One of the ways that getting married to my beautiful wife has changed me is that it has made me more acutely aware of the needs of another person. Although sometimes I do make mistakes as we all do, most of the time I try to put her first in the decisions that I make (and those we make together). Perhaps this is one of the many reasons that a majority of marriages fail to succeed. With the increasingly material culture within the United States and the focus on how much stuff one can amass, it is a no-brainer that this often fails to happen. But consider this: if both marriage partners put the other first in their decision-making, what would result? What would result would probably be an excellent middle-of-the-road choice. More marriages should employ the technique of putting the other first and just maybe more of them would succeed.
Another way that marriage has changed me is in the way that I view my outlook on our relationship. Sure, we married for love as many people do, but marriage is definitely something more than just erotic love and sex. I have realized that our marriage relationship has to be about a partnership more than anything else. A partnership of growths, learning experiences, and contributions to both the bad times and good is how I believe now that a marriage should be viewed. I look at my wife as if she was an equal contributor in the relationship ups and downs. As has been said by many people, marriage is not “fifty-fifty,” but marriage is “100-100,” meaning that both involved have to give it their all.
A third and final way in which getting married has dramatically changed my life is my ability to love my wife. Before my wife and I were married, we dated about just over a year and a half. During that time, we learned quite a lot about each other and yes, I came to love her.
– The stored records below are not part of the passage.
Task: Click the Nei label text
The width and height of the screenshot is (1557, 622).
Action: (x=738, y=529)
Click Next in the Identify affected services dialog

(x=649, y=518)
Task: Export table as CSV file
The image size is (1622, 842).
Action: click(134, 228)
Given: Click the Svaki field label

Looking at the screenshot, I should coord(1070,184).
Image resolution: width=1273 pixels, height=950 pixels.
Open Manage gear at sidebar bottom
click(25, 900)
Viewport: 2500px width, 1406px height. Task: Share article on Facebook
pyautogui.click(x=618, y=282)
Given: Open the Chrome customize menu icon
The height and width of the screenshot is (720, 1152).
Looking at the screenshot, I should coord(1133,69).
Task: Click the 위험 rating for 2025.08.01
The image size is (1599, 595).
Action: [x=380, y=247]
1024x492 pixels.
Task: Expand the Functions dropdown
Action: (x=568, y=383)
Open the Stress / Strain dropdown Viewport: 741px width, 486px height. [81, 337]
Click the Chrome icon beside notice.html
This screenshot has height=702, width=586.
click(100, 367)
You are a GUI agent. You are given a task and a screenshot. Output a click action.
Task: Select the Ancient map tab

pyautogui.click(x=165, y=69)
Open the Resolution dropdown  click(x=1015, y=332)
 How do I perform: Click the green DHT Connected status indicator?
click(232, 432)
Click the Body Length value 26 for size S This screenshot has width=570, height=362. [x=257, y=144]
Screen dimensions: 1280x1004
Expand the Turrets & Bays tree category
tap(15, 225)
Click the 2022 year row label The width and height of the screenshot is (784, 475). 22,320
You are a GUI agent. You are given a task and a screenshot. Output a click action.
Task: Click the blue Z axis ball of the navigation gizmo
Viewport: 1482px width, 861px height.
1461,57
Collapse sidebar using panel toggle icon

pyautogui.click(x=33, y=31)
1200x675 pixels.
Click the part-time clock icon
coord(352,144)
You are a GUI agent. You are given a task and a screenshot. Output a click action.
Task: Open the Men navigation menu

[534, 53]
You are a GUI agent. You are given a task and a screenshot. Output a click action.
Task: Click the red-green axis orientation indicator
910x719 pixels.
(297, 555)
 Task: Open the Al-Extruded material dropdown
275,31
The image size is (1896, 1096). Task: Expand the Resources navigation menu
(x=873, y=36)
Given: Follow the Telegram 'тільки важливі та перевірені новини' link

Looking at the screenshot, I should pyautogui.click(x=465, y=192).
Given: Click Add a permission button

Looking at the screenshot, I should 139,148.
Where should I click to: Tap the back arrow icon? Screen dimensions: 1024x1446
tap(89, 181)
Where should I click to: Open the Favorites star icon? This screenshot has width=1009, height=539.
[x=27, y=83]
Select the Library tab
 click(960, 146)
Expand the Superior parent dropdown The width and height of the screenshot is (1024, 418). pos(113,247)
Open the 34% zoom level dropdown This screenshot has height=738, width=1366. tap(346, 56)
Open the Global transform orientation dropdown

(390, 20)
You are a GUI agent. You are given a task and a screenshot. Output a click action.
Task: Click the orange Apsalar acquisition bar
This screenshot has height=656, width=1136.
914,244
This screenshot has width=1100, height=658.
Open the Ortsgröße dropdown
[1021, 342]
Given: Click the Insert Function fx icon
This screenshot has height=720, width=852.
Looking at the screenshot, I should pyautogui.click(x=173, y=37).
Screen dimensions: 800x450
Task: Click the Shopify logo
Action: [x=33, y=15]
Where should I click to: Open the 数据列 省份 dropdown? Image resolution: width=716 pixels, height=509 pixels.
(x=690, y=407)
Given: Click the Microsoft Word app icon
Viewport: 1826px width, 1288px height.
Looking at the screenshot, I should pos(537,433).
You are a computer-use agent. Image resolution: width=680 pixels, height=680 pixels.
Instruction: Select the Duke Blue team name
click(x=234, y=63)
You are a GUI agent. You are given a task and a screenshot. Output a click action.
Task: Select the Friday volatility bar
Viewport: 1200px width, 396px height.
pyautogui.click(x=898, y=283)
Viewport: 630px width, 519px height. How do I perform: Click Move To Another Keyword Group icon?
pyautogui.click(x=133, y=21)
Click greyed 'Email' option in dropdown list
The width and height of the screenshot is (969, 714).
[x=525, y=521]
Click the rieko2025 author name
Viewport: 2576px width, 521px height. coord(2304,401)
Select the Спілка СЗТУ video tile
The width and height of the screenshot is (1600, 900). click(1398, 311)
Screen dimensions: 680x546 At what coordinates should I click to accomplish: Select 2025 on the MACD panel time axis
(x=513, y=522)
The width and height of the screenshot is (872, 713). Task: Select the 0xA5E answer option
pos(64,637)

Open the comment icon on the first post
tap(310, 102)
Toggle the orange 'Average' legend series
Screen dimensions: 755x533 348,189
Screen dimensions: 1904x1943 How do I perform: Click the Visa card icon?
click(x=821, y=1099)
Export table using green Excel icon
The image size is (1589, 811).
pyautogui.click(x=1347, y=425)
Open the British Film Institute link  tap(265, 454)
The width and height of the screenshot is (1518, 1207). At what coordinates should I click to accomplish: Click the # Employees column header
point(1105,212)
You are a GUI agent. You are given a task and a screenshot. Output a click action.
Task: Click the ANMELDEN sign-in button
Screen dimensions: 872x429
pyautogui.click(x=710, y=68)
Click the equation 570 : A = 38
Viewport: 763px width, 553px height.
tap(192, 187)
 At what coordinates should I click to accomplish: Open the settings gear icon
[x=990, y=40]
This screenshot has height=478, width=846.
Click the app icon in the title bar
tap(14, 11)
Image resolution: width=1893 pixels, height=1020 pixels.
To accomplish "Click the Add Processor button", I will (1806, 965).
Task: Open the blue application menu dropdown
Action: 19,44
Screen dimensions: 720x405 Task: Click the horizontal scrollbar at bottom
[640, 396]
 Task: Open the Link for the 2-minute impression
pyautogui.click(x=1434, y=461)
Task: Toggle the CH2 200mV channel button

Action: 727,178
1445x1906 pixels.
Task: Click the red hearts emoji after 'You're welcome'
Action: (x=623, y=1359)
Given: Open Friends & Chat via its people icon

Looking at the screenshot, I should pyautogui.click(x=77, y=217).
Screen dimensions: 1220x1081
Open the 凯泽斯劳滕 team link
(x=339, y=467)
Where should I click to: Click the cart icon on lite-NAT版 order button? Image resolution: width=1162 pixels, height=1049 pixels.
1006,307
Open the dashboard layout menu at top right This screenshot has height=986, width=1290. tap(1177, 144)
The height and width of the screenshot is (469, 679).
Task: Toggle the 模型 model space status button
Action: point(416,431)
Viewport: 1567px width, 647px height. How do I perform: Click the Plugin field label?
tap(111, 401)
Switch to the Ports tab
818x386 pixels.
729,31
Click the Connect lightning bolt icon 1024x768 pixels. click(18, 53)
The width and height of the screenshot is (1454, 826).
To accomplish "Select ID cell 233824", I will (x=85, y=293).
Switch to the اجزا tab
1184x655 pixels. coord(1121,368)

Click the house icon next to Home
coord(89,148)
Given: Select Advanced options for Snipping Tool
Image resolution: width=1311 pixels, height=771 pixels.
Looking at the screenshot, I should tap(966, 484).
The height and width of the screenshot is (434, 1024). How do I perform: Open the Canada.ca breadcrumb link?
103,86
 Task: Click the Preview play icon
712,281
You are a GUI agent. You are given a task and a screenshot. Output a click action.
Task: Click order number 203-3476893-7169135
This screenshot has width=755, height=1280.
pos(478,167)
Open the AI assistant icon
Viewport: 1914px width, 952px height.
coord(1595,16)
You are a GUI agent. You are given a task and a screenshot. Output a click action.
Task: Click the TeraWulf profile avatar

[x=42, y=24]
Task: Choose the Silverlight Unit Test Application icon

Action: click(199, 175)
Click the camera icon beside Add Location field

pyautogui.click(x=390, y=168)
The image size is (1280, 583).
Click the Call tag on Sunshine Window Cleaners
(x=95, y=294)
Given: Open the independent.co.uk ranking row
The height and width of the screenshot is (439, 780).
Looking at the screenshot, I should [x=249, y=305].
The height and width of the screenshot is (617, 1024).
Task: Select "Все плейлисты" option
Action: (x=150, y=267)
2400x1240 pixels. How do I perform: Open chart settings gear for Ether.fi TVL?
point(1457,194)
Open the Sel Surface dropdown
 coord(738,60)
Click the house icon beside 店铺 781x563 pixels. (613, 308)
But getting married helped me love her even more. Sometimes I sit and ponder just how much I love her and how I would do anything for that pretty little face staring straight back at me, and how I don’t want to do anything to jeopardize our love. She is the sunshine and high point of my day and I would do nothing to change that. However, sometimes she worries about me leaving her somewhere down the road, but how could I leave her? Every day my love for her grows stronger and I hope that I show her enough so that she knows it!
So then why, as I sometimes wonder, do over half of all marriages in the United States end in divorce? Maybe husbands and wives forget to look each other in the eye and ponder the love that they have for one another. Perhaps it is a failure of one or the other person to realize that marriage is about giving their 100% to the relationship, or maybe it is a failure to put the other first in financial decision making, child rearing, or some other issue. But I can definitely stand up and proudly say that because I love my wife and am devoted to our marriage, I am glad that I will not be contributing to that over 50% divorce rate in the United States!